Zunächst kam aber nun die beste Phase der Herzogstädter. Endlich gingen die Angreifer mit Power in die Eins-gegen-eins-Situationen und so hagelte es eine Serie von Strafwürfen für die Gastgeber, die Jiri Smolik wie gewohnt sicher verwandelte. Der Tscheche war dann auch der auffälligste Akteur der Rohrbach-Truppe in der zweiten Halbzeit. Als es nach einem Vorsprung von sieben Toren (21:14) ganz nach einem lockeren Erfolg ausschaute, kehrte der Schlendrian zurück ins Spiel der Gastgeber und die Ansbacher witterten noch einmal Morgenluft. Immer wieder fanden die Gäste den Weg zum Kreis wo ihr bester Werfer, Michael Segerer, Tor um Tor erzielte. Frust und eigenes Unvermögen machten sich jetzt breit beim Tabellenführer, der zu keiner Phase die Vorgaben des Trainers umsetzen konnten. Nun bedurfte es schon der Routine und individuellen Klasse des Jiri Smolik, der sein Team immer mit zwei bis drei Toren in Front hielt (22:19, 26:23). Eigentlich kam der Sieg zwar nie mehr in Gefahr, doch die Fans rauften sich immer mehr die Haare, angesichts der unerklärlichen Fehler, die sich der Klassenprimus leistete. Am Ende reichte die Zeit aber nicht mehr für die tapferen Ansbacher denn der Anschlusstreffer zum 27:26-Endstand kam viel zu spät.

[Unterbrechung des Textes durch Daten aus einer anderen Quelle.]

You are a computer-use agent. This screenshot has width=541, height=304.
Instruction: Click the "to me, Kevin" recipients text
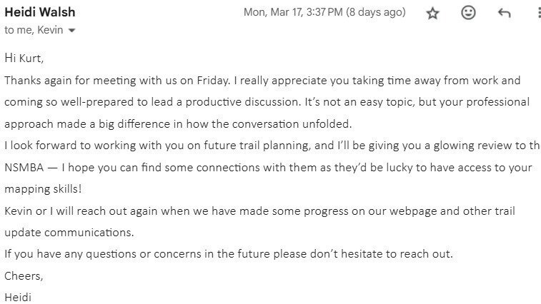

Die Spielpause am kommenden Wochenende kommt jetzt sehr ungelegen, denn jetzt muss schnell der gewohnte Rhythmus wieder gefunden werden, der die Herzogstädter zum unangefochtenen Tabellenführer gemacht hat. Sonst kann der komfortable Vorsprung von fünf Punkten schnell schmelzen.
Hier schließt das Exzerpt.